[Entries from a dataset]
►

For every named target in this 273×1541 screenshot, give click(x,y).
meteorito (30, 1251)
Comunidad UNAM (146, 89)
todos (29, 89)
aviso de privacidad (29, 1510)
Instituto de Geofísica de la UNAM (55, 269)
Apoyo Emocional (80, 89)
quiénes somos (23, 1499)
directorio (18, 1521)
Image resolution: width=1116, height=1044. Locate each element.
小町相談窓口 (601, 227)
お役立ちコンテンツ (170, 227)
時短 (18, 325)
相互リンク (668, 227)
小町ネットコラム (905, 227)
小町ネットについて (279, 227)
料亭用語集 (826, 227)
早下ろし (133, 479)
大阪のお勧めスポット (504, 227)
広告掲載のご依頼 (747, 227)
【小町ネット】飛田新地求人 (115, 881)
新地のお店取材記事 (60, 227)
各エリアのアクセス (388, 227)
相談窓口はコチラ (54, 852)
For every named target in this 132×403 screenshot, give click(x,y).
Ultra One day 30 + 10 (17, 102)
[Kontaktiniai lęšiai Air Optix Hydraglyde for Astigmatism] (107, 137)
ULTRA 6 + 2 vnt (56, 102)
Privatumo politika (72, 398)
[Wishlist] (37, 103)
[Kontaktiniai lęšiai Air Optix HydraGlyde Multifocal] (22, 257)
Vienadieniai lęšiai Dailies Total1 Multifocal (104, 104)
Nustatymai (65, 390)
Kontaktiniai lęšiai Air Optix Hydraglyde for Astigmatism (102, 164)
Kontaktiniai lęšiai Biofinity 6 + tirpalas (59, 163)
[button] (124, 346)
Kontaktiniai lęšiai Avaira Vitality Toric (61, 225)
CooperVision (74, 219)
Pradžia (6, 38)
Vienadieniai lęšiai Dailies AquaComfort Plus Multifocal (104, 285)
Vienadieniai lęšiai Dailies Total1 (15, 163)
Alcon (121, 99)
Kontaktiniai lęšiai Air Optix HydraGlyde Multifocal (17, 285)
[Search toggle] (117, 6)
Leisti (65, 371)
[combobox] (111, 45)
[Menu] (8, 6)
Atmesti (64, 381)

◄

(WHAT IS EXPECTED): Arrange the material from the line containing "Kontaktiniai lęšiai Avaira" down to the end of the material as a two-column CSV with the header target_text,click_point, giving each line its own row. Put each value in a quoted field and replace any line breaks with spaces.

(TASK RESULT):
target_text,click_point
"Kontaktiniai lęšiai Avaira Vitality Toric","(61, 225)"
"CooperVision","(74, 219)"
"Pradžia","(6, 38)"
"Vienadieniai lęšiai Dailies AquaComfort Plus Multifocal","(104, 285)"
"Vienadieniai lęšiai Dailies Total1","(15, 163)"
"Alcon","(121, 99)"
"Kontaktiniai lęšiai Air Optix HydraGlyde Multifocal","(17, 285)"
"[Search toggle]","(117, 6)"
"Leisti","(65, 371)"
"[combobox]","(111, 45)"
"[Menu]","(8, 6)"
"Atmesti","(64, 381)"